文書の抜粋
二十九冊目 【持続可能な資本主義】
【持続可能な資本主義】
著者 新井和宏
出版社 ディスカバー携書
大きなテーマは「見えざる資本」の可視化、そして価値化です。「幸せ」「人間力」「美意識」「関係性」など、①合間だけれども大切な「見えざる資本」を評価基準にした人材育成②「見えざる資本」が増えると電子ポイントが増える仕組み③共感でお金を集める(出資する)・配る(投資する)仕組みを提供しています。
元鎌倉投信ファンドマネージャーの新井和宏さんが2017年に出版された本です。携帯版になって再販されました。現在、新井さんは独立され株式会社eumo代表取締役をされています。僕は普段文系の本に接することが多く、どちらかといえば人類学や社会学のような「観察」と「自己分析」を思案の中心にしているのですが、「経済」は得意ではないので、たとえば「サブプライムローン」のなにが良くなかったのか…とか、なぜ戦後からバブルにかけて栄華を極めた企業が倒産することになったのか?といったことは、動画やまとめサイトでわかりやすく解説されているものを見て、すこしわかった気持ちになっている程度でした。おおよその感覚として、「戦中戦後に0から叩き上げで大企業に成り上がった経営者の多くは、日本人の商売の基本「近江商人の三方よし」のように「義理」「人情」「信頼」を大切にして、時代のニーズに応える形でサービスを提供し続けて、やがて社会を変えるほどの大企業へ成長していった。けれど、バブル期頃からのグローバル化によって欧米式の経営手法がとられるようになり、破綻に向かっていった」というような認識でした。

提示データ
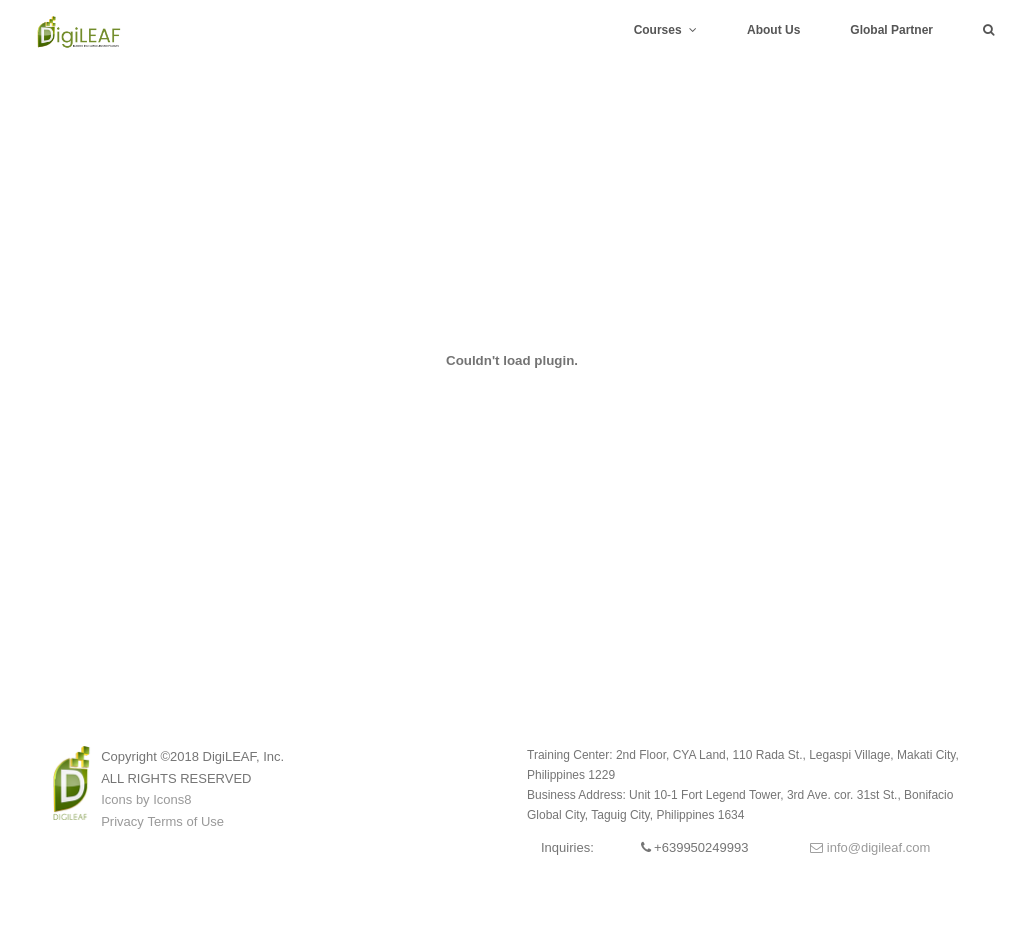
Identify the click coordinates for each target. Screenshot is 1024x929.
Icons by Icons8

問題
[A] 文書の抜粋の内容を3文で要約せよ。
[B] 文書の抜粋によれば、新井和宏さんは現在どの会社の代表取締役を務めているか。
[C] 次の各文が文書の抜粋の内容と合っているかを「はい」か「いいえ」で答え、根拠となる箇所をそのまま引用せよ。(i) この本の出版社はディスカバー携書である。(ii) 筆者は経済を得意としている。(iii) この本は2017年に出版された。
資料は文書の抜粋とは関係がない。

各問の解答
[A] 新井和宏著『持続可能な資本主義』は、「見えざる資本」の可視化と価値化を大きなテーマとしている。元鎌倉投信ファンドマネージャーの新井さんが2017年に出版し、携帯版として再販された本である。筆者は経済が得意ではなく、戦後に成長した大企業がバブル期頃からのグローバル化で欧米式の経営手法をとるようになり、破綻に向かったという認識だったと述べている。

[B] 株式会社eumo

[C]
(i) はい。「出版社 ディスカバー携書」
(ii) いいえ。「「経済」は得意ではない」
(iii) はい。「2017年に出版された本です」